WORK REQUEST>
Retype, without pictures, the line holding "Image resolution: width=929" and each line below it through the final line.

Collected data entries
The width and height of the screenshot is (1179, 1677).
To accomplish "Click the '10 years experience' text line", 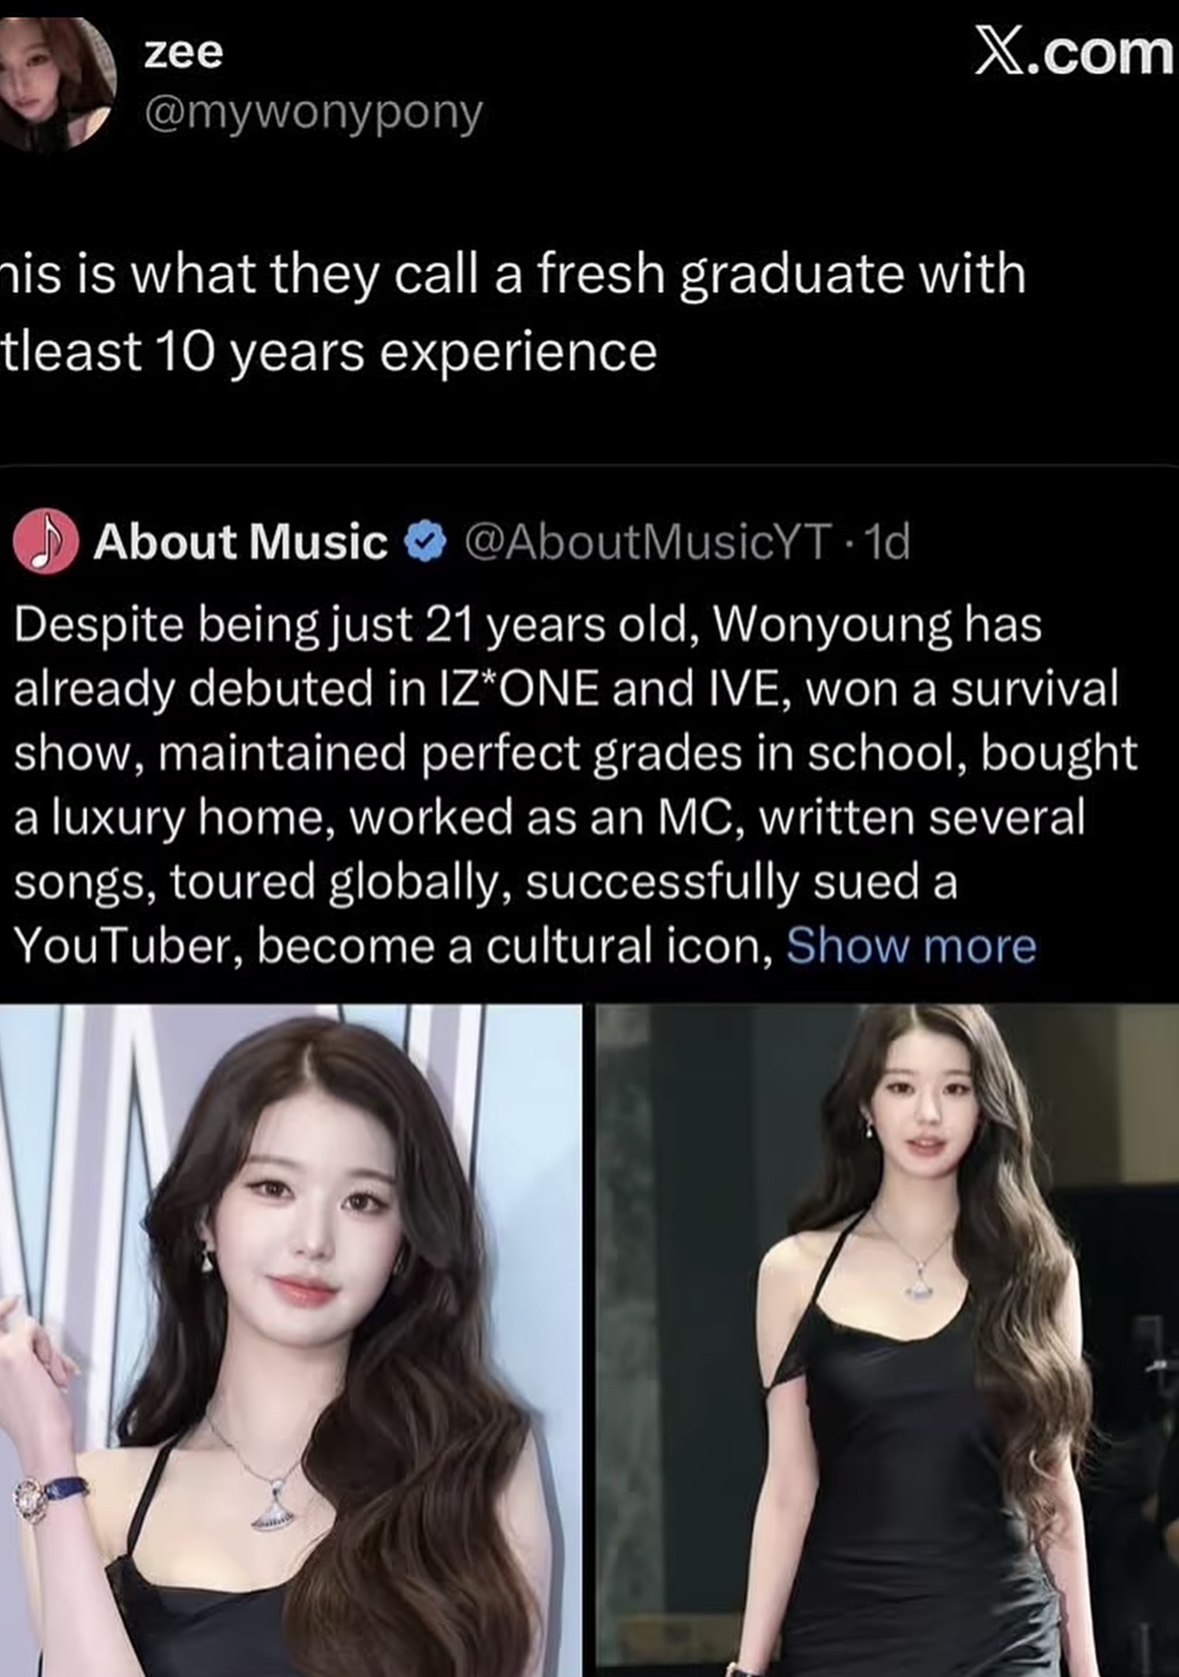I will (x=329, y=352).
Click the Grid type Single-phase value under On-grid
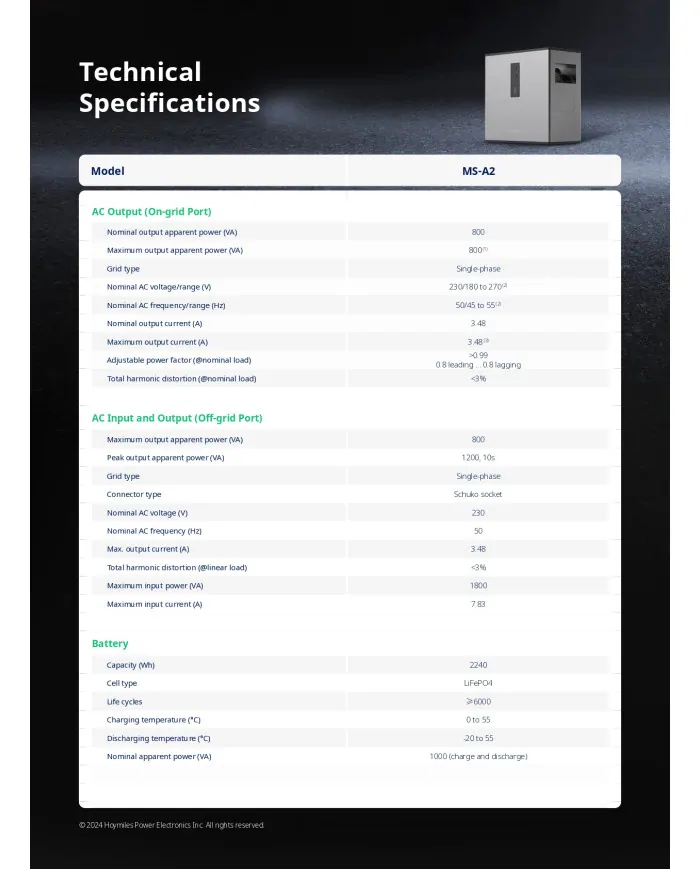The width and height of the screenshot is (700, 869). pyautogui.click(x=478, y=269)
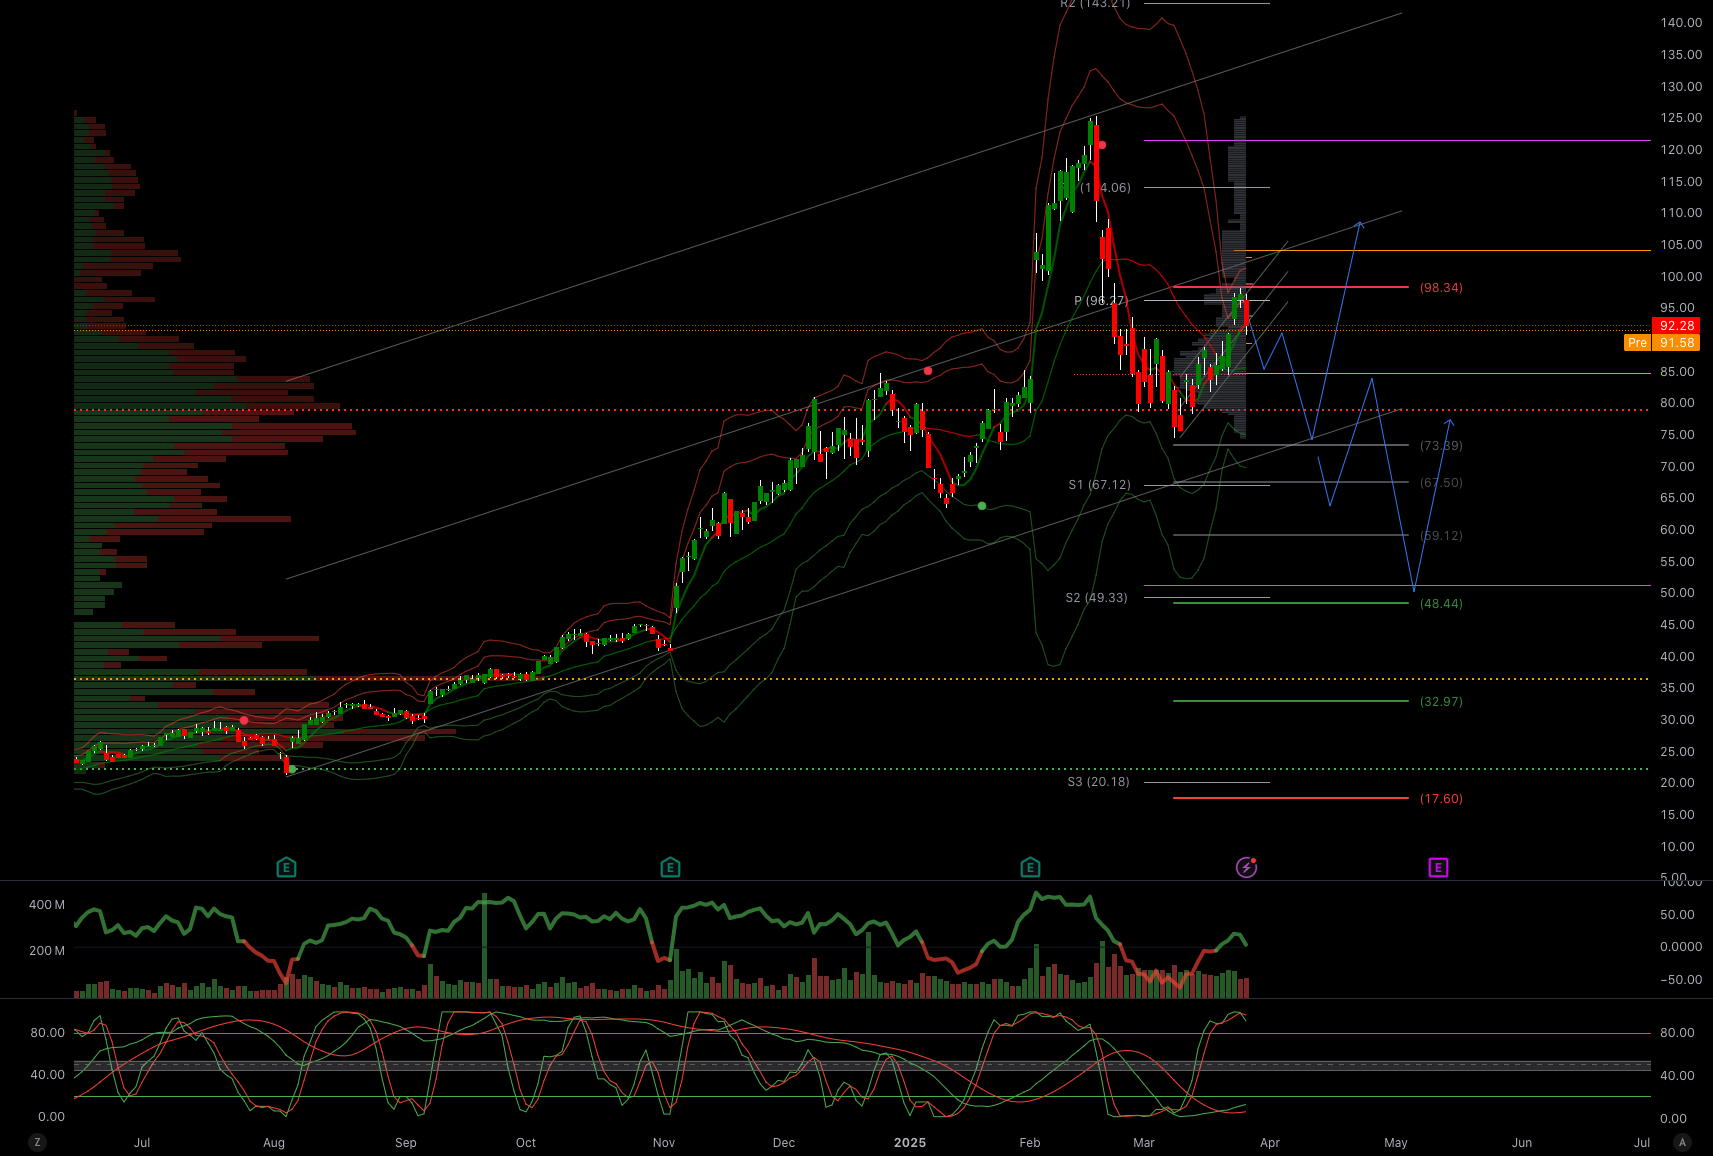
Task: Select the S2 (49.33) pivot label
Action: click(1096, 597)
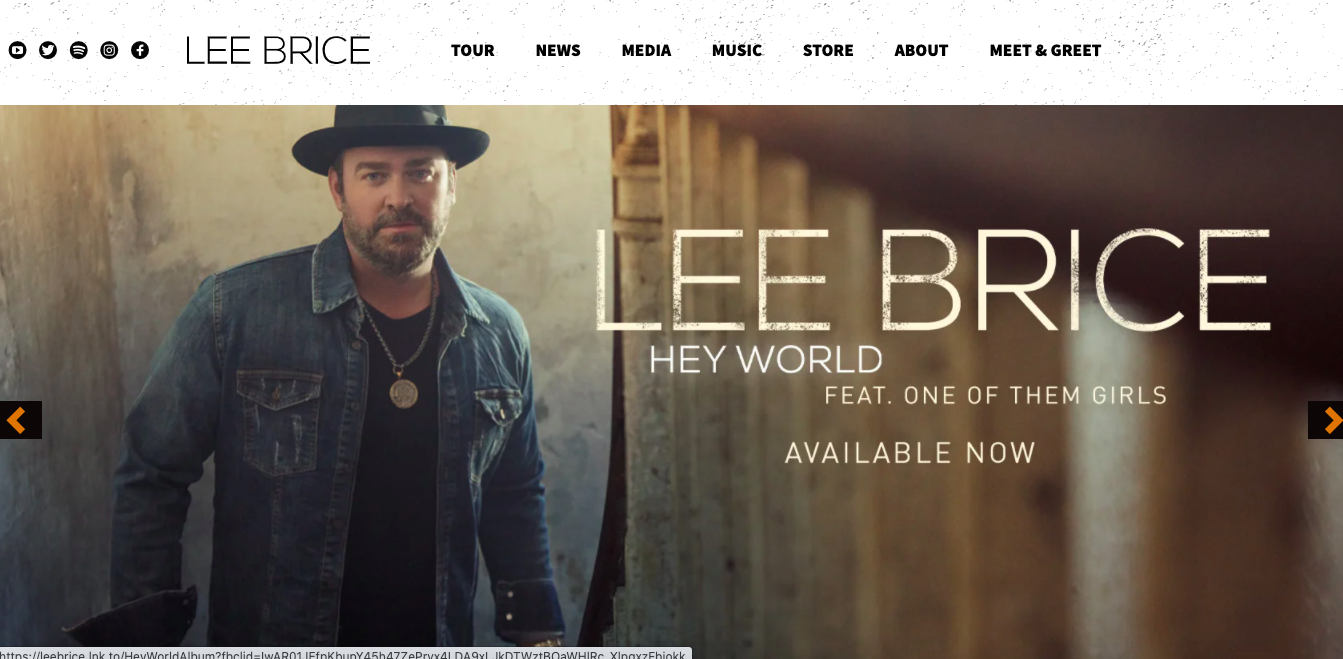
Task: Select the MEET & GREET link
Action: point(1045,50)
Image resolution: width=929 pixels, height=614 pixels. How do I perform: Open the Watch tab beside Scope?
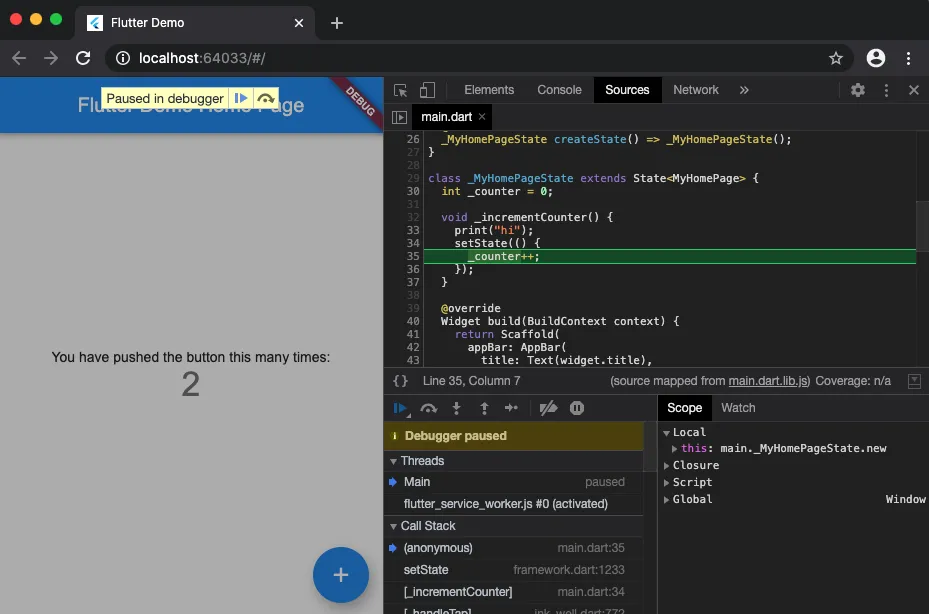[x=738, y=408]

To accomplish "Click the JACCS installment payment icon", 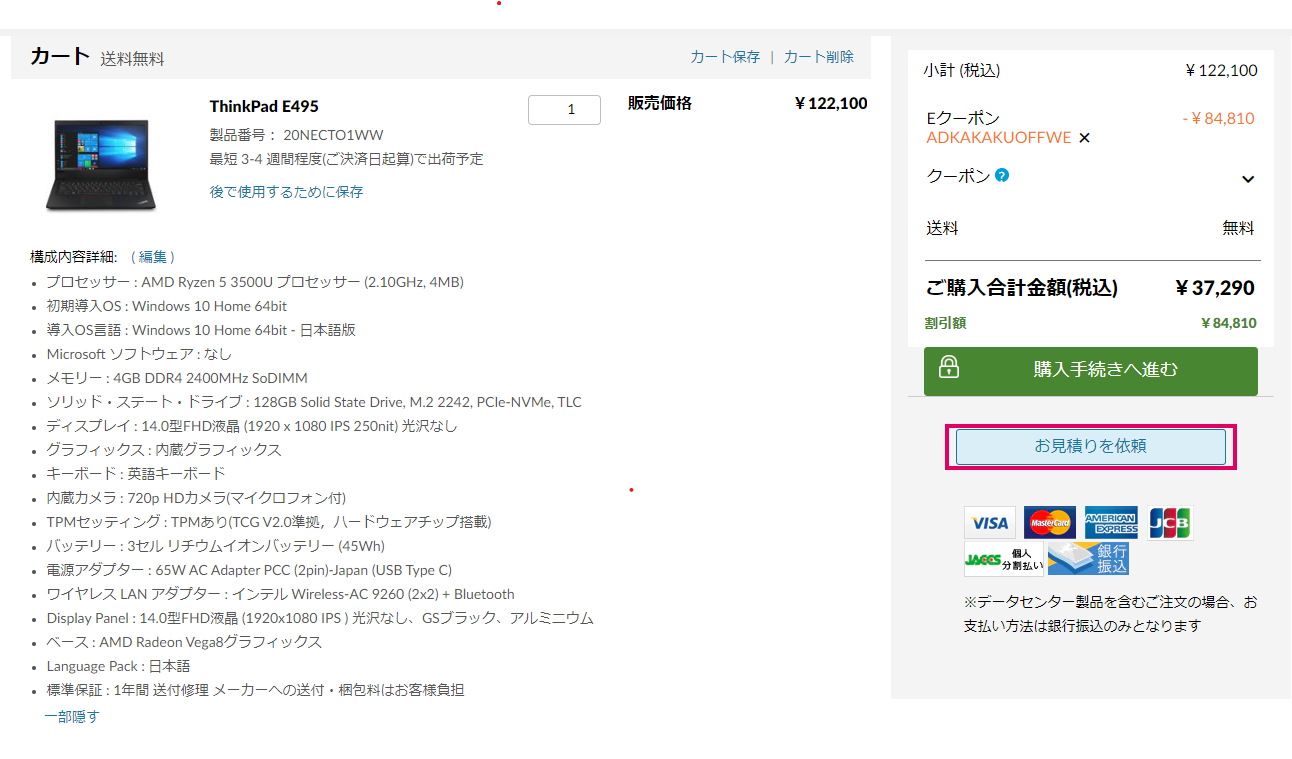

SOLUTION TO THIS TASK>
Image resolution: width=929 pixels, height=614 pixels. How do I perform: Open the Watch tab beside Scope?
[x=738, y=408]

To accomplish "Click the JACCS installment payment icon", 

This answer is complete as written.